For one, let’s get out of the mode of ‘twin deficits’. Even the Reserve Bank of India governor mentions this in his speech, but while it’s an OK phenomenon to invoke when analysing currency price movements narrowly—both a fiscal deficit and a current account deficit point towards a weaker currency—it does not add much value to a discourse on overall macroeconomic stability and performance. A country with a current account deficit will almost always have a twin deficit.
Second, recall that the fiscal deficit is typically split up into two parts—the primary deficit, and interest payments. The primary deficit is the main measure of the sustainability of a government’s revenue balance—e.g. do our taxes cover for the salary payments of our armed forces? Interest payments are on the outstanding government debt. They are nominally fixed. They will spike only if G-Sec (government securities) investors believe that the government is running a Ponzi scheme, and thus each rollover of government debt will imply a worsening fiscal situation. Otherwise, any inflation only helps to bring the fiscal balance under control, by reducing the real value of government debt payments.
Now, India’s total public debt (state plus central) is 68% of GDP. The average maturity of that debt is 10 years. The benchmark 10-year G-Sec yields 8% per annum, but the average interest payment is of the order of 7% as this debt was contracted when yields were somewhat lower. Seven percent of 68% is 4.7%. (All figures from here.) The interest payments of the Indian state are thus in excess of 4% of GDP. India’s total fiscal deficit is around 6%. India’s primary deficit is thus less than 6% - 4% = 2%. Round that up to 2%, and read that slowly again. India’s fiscal deficit is being driven largely by its interest payments. Of course, there’s also a primary deficit, so that reducing the interest payments themselves unilaterally by simply not rolling over the debt is not immediately feasible. But go back to the concept of the state as a financial intermediary. The Indian state is taking on debt mostly to pay interest on debt. That sounds like a Ponzi scheme! So, what exactly is the government doing here?
The government is creating a pool of credit-risk-free financial assets at all maturities of the term structure. The government is creating the way in which you and I are able to park our funds in two-year, five-year, 10-year fixed deposits. It is creating the source of income for closed-end mutual funds. It is running a Ponzi scheme, albeit one that is perfectly sustainable as long as the expected growth of the economy is in excess of the interest rate on government securities. This is the state as a financial intermediary, what the Columbia University monetary economist Perry Mehrling calls a social mutual fund.

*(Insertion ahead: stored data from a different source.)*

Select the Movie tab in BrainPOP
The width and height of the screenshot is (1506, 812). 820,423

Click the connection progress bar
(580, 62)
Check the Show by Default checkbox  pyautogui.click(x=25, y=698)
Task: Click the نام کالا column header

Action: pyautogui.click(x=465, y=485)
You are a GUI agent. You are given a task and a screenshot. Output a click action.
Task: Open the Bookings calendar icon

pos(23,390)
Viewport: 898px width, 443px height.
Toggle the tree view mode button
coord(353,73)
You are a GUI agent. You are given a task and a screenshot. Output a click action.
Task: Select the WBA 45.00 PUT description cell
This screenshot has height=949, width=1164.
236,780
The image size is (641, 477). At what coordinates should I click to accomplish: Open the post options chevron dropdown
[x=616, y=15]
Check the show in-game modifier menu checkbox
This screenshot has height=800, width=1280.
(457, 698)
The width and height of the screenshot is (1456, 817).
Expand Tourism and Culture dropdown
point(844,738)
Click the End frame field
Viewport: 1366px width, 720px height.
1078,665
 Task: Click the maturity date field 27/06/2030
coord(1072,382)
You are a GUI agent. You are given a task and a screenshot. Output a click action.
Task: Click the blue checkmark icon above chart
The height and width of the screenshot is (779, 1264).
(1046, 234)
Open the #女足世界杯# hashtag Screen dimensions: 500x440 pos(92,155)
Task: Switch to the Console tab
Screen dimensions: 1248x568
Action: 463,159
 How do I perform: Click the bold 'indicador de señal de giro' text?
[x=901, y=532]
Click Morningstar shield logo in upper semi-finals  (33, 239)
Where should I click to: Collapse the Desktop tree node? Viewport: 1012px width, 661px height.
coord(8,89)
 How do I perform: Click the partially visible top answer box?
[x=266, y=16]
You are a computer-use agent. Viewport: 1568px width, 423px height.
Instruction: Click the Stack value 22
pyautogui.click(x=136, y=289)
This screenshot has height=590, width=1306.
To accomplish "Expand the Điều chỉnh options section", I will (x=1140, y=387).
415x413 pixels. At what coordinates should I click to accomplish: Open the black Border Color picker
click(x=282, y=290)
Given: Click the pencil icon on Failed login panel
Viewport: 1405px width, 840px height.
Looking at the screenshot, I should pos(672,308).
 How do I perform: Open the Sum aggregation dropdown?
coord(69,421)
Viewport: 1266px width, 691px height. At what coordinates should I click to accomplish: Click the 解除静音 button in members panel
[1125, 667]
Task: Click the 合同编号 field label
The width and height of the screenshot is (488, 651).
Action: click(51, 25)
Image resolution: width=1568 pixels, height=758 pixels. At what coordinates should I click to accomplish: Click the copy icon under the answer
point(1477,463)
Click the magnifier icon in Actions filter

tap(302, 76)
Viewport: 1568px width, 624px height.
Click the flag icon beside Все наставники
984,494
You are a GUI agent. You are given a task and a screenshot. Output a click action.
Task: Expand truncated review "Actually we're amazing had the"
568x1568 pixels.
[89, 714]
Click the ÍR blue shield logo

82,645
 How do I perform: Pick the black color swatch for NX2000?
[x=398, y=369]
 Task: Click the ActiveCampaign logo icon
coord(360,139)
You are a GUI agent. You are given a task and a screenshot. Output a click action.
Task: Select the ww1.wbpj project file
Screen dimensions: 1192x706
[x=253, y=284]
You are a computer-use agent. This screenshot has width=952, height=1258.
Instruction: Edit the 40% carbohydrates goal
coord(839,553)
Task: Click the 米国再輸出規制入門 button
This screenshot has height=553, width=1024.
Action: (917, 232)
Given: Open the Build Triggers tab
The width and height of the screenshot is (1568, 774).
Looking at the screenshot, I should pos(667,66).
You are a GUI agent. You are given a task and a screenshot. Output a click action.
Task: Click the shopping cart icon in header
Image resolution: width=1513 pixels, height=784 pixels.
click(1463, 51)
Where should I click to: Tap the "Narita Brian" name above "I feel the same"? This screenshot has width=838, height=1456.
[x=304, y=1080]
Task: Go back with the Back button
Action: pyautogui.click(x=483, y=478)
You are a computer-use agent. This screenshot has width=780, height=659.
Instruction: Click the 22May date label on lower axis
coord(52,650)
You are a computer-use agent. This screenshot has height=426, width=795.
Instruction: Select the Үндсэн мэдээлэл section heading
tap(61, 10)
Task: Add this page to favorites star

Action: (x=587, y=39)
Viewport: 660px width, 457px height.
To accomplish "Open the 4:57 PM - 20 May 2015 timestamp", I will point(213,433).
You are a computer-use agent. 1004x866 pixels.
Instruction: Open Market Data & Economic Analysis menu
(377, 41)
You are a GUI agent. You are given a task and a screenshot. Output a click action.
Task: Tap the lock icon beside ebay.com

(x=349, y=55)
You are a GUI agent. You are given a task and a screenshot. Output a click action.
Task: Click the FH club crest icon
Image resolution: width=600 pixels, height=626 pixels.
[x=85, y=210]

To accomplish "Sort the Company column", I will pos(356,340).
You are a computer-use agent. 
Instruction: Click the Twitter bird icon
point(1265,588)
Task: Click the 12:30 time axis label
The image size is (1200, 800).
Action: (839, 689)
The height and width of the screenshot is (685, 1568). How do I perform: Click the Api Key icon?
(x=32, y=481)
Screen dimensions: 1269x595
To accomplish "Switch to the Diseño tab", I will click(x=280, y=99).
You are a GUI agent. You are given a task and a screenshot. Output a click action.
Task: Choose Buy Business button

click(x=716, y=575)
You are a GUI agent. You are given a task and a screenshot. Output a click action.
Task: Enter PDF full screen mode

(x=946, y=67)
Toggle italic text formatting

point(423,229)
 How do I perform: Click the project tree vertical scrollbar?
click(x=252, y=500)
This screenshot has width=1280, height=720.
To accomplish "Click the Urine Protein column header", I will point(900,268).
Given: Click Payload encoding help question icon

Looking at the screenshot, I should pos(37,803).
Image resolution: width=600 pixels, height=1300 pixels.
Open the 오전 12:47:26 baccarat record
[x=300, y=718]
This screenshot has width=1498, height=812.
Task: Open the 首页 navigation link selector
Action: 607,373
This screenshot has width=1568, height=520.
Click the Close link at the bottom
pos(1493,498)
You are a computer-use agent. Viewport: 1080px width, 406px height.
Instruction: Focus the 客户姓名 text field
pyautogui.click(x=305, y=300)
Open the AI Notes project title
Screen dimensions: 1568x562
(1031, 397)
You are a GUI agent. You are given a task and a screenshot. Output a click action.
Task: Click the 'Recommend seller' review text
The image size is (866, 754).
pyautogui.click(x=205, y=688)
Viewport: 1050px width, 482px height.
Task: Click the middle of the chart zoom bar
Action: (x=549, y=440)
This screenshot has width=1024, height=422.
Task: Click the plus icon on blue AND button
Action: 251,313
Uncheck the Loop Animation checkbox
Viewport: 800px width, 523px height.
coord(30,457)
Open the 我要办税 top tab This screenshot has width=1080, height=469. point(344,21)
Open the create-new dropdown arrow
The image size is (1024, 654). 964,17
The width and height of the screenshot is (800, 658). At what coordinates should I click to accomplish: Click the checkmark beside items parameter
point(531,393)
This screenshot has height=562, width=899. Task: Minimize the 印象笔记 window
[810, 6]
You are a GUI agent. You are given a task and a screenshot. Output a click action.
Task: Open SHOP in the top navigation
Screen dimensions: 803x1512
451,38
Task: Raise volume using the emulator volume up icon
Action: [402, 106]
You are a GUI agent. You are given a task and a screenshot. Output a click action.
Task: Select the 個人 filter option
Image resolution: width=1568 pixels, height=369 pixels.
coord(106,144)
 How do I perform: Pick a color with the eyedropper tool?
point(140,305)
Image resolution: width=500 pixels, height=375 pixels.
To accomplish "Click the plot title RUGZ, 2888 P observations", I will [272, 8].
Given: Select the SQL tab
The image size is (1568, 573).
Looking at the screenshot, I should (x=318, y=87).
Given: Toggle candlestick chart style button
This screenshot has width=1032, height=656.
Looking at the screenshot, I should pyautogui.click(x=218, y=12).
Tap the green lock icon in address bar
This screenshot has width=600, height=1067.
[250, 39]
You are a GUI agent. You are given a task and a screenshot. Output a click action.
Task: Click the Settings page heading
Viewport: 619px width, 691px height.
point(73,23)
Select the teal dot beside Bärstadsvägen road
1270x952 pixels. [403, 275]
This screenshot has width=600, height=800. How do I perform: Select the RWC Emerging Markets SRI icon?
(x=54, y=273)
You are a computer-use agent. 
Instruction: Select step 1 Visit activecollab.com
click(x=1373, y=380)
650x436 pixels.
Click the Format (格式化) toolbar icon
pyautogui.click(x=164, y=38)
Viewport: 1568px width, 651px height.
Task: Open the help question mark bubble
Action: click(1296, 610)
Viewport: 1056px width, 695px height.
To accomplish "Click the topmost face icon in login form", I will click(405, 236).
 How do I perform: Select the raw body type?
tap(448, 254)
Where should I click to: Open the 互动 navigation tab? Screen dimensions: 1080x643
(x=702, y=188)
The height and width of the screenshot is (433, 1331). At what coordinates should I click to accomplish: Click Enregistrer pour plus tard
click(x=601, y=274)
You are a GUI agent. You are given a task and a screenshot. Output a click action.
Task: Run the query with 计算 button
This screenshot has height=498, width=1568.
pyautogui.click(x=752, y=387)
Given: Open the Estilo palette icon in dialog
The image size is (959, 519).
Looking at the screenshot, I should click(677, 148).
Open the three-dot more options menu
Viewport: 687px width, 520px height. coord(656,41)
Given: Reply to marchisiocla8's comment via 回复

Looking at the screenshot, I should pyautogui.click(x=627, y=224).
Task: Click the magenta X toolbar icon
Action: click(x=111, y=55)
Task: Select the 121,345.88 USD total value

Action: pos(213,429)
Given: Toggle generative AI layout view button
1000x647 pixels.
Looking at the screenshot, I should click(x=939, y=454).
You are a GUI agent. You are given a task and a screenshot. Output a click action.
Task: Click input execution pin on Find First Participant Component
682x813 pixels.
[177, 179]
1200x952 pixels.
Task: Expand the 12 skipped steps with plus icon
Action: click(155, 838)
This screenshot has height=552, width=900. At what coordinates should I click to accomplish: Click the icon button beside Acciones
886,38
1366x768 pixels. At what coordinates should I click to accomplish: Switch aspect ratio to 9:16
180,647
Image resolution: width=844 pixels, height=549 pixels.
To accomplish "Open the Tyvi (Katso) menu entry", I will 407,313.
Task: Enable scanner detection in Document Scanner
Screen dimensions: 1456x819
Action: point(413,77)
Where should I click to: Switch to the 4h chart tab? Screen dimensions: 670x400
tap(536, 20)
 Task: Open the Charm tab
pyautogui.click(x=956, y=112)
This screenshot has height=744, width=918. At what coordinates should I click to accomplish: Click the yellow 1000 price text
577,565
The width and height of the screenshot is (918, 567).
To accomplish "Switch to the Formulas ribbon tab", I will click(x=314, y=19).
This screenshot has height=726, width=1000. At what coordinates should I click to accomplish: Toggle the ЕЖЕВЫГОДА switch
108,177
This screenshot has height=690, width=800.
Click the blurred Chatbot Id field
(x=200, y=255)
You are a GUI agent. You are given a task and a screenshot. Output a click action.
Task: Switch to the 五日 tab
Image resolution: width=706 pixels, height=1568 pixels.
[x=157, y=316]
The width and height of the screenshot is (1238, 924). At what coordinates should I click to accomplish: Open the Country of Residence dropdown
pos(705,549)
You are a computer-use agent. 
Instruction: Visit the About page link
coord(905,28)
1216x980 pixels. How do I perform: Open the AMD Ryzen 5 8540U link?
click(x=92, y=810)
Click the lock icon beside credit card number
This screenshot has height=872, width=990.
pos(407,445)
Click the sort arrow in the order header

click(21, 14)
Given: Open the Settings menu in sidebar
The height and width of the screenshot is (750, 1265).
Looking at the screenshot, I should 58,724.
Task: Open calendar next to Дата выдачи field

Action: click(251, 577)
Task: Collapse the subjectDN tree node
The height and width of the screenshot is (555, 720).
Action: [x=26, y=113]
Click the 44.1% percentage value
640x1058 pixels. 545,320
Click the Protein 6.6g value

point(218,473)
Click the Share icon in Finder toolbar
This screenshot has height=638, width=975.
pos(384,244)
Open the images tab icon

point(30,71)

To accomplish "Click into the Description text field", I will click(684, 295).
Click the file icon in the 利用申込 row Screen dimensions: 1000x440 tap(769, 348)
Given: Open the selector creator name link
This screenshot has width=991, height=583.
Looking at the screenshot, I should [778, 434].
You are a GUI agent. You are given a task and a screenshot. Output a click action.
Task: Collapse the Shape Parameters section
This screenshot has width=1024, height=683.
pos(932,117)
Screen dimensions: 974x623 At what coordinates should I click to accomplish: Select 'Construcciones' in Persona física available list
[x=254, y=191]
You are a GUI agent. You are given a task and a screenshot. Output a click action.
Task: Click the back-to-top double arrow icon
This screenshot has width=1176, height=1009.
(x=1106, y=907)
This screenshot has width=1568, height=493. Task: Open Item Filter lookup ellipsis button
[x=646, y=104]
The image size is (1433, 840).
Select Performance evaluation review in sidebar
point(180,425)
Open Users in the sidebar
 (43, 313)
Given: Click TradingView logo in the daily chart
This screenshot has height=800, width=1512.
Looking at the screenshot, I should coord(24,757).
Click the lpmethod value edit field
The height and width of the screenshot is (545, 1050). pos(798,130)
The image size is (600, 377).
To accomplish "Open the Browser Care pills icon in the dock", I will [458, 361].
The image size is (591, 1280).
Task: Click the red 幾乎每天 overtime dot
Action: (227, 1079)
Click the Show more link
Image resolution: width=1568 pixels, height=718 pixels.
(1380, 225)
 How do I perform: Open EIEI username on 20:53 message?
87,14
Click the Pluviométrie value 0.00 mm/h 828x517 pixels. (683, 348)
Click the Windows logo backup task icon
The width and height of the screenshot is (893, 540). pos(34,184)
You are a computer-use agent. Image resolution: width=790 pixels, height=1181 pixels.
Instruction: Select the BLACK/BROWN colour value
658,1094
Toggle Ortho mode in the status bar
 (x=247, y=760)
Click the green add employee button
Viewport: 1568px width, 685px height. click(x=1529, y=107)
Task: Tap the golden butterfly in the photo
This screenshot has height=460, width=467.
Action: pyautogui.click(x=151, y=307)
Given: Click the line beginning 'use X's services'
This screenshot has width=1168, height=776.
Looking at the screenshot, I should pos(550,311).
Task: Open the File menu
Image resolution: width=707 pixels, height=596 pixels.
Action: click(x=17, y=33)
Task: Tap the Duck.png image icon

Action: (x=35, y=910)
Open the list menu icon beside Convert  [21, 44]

Now you may wonder—how in the world did a bunch of poorly incentivized bureaucrats and politicians come up with such a fantastic, commercially viable role of the state. I don’t want to push the point, but the answer perhaps lies in Hayekian spontaneous order. We don’t have to be well meaning and in possession of a master blueprint to organically stumble upon beneficial arrangements, and beneficial arrangements need not be restricted to ‘the market’. Perhaps, we copied the advanced states. Perhaps, some regulator just gave in to some market pressure for kick-backs and asked for a new and improved term structure of government debt. Who knows?
The point to remember is—yes, fret about the fiscal deficit, but recognize the fact that it mostly arises not from profligate spending, but from the state playing a financial intermediary. Arguments challenging the viability of the latter will take a very different form than those that challenge the viability of the former. For one, the key variable to look at is not inflation, but interest on benchmark 10-year government debt versus the growth rate of the economy. With yields at 8% and growth rates at 15% (both nominal), the operating space that the Indian government has on this front is rather large currently.
The writer is a London-based consultant. This is the second of a five-part series in which Ritwik Priya examines the macroeconomics of inflation in India through the lens of the fiscal deficit, NREGA, tax policy and investment.
“These are the author’s personal views."